Última atualização em 25 de dezembro de 2025 às 18h20.
A música “The Fate of Ophelia”, lançada por Taylor Swift como faixa central de seu novo projeto, resgata uma das personagens mais trágicas da literatura ocidental: Ofélia, da peça Hamlet, de William Shakespeare.
Na obra original, escrita entre 1599 e 1601, Ofélia é uma jovem nobre da Dinamarca, filha de Polônio, conselheiro do rei, e irmã de Laertes. Ela é uma das apenas duas personagens femininas da tragédia e se tornou, ao longo dos séculos, um dos maiores símbolos literários da fragilidade feminina em sistemas patriarcais.

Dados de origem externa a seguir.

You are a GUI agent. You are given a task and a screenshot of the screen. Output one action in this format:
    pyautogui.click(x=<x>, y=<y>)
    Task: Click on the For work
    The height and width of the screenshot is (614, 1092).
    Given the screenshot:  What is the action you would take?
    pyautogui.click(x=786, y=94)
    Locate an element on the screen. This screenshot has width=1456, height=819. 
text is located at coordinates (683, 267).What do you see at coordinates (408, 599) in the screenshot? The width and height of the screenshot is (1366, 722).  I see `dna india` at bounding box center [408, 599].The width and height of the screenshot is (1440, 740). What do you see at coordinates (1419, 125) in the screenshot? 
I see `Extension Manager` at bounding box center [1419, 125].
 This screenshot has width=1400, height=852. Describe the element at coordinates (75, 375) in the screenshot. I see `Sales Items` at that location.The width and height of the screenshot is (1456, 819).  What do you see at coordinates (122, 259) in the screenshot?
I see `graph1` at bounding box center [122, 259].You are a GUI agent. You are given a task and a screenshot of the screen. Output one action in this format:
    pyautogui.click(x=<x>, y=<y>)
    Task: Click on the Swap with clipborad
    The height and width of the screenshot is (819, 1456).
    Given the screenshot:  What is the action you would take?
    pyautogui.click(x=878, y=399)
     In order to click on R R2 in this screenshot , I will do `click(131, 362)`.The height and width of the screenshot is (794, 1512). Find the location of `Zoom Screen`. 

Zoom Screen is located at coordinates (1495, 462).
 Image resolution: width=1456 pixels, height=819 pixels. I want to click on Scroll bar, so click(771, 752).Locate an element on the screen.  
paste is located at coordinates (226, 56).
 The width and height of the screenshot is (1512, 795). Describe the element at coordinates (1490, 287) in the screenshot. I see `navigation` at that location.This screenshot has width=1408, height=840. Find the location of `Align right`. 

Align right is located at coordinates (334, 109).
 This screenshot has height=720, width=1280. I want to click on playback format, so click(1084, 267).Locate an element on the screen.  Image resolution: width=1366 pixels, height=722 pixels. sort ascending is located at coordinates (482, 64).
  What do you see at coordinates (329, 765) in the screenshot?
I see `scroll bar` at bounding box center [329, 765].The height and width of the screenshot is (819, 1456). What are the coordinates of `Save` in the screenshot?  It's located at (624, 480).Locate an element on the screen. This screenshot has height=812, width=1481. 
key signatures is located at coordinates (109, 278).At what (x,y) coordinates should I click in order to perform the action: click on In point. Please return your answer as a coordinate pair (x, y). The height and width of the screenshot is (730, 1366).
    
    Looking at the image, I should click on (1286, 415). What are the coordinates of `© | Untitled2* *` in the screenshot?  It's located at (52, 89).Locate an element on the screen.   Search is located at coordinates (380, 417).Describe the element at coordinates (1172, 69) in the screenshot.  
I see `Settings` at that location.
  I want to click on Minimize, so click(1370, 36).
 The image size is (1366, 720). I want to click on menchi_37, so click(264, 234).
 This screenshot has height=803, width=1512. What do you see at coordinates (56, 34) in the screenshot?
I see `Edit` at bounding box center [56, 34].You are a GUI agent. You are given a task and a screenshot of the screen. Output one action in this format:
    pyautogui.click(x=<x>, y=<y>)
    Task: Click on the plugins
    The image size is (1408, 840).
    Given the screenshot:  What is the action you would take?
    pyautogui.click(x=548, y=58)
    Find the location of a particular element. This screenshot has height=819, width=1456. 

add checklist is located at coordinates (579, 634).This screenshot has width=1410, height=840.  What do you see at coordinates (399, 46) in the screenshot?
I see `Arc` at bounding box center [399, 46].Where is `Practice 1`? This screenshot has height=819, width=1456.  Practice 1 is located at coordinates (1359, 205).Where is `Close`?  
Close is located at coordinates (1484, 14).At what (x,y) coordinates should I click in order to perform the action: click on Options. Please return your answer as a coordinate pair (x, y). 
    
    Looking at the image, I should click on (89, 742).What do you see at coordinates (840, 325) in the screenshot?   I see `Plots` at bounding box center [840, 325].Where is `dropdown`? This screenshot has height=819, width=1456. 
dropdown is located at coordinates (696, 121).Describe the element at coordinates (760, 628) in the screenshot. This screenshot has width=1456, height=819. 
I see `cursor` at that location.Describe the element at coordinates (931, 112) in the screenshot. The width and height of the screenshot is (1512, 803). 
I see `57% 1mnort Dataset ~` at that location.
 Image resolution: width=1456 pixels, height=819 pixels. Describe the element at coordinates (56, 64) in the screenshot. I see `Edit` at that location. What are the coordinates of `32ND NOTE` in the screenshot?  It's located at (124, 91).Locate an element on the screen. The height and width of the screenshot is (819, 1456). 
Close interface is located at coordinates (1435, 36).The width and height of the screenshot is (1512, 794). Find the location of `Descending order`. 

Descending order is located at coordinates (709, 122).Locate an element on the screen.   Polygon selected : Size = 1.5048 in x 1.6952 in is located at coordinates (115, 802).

Ofélia ocupa uma posição social relevante, mas tem sua identidade definida quase exclusivamente pelos homens à sua volta. Submissa ao pai e ao irmão, ela é forçada a romper sua relação com Hamlet por ordem de Polônio. Quando passa a ser usada como instrumento para vigiar o príncipe, torna-se vítima direta de manipulação política e emocional.
A rejeição pública de Hamlet, no episódio conhecido como a “cena do convento”, marca um ponto de ruptura. Ao negar seu amor e humilhá-la, Hamlet destrói o último vínculo afetivo de Ofélia, que já havia sacrificado seus próprios sentimentos por obediência.
O colapso definitivo ocorre após a morte de Polônio, assassinado acidentalmente por Hamlet. Sem o pai — figura central de autoridade que estruturava sua existência —, Ofélia perde qualquer referência de identidade.
Sua loucura é explícita e não ambígua: ela canta canções fragmentadas, fala por metáforas e distribui flores com significados simbólicos ligados à morte, à sexualidade e à traição.
Ofélia morre afogada ao tentar pendurar guirlandas de flores sobre um riacho. Shakespeare mantém a ambiguidade sobre se a morte foi um acidente ou suicídio. Mesmo no fim, a personagem permanece sem controle sobre o próprio destino.
Em “The Fate of Ophelia”, Taylor Swift retoma essa trajetória trágica como ponto de partida, mas subverte o desfecho. A letra faz referência direta à jovem “filha de um nobre”, à loucura induzida pelo amor e à ideia de afogamento como destino inevitável. A diferença está no eixo narrativo: a voz da canção afirma ter sido salva desse destino.
Na interpretação proposta por Swift, o amor surge como força de resgate. A personagem da música não afunda, não enlouquece e não desaparece. Ela escapa. A tragédia é reconhecida, mas não reproduzida.
A releitura, no entanto, não passou incólume pela crítica literária. Especialistas apontam que o colapso de Ofélia não se explica apenas pela frustração amorosa, mas por uma estrutura de supressão de autonomia feminina. Seu sofrimento decorre da ausência de agência em um sistema que a instrumentaliza do início ao fim.
Ao transformar o amor romântico em solução, a canção desloca o foco do problema estrutural que define a personagem original. Ainda assim, o diálogo cultural permanece relevante ao reintroduzir Ofélia no imaginário contemporâneo.
Ofélia permanece uma figura central da literatura porque encarna temas universais: loucura, perda, silenciamento e ausência de escolha. Ao revisitá-la, Swift reforça um movimento recorrente em sua obra: apropriar-se de narrativas clássicas para reposicionar mulheres não como vítimas do destino, mas como autoras de sua própria saída da tragédia.
Diferentemente da jovem de Elsinore, a Ophelia de Swift não se afoga. Ela sobrevive.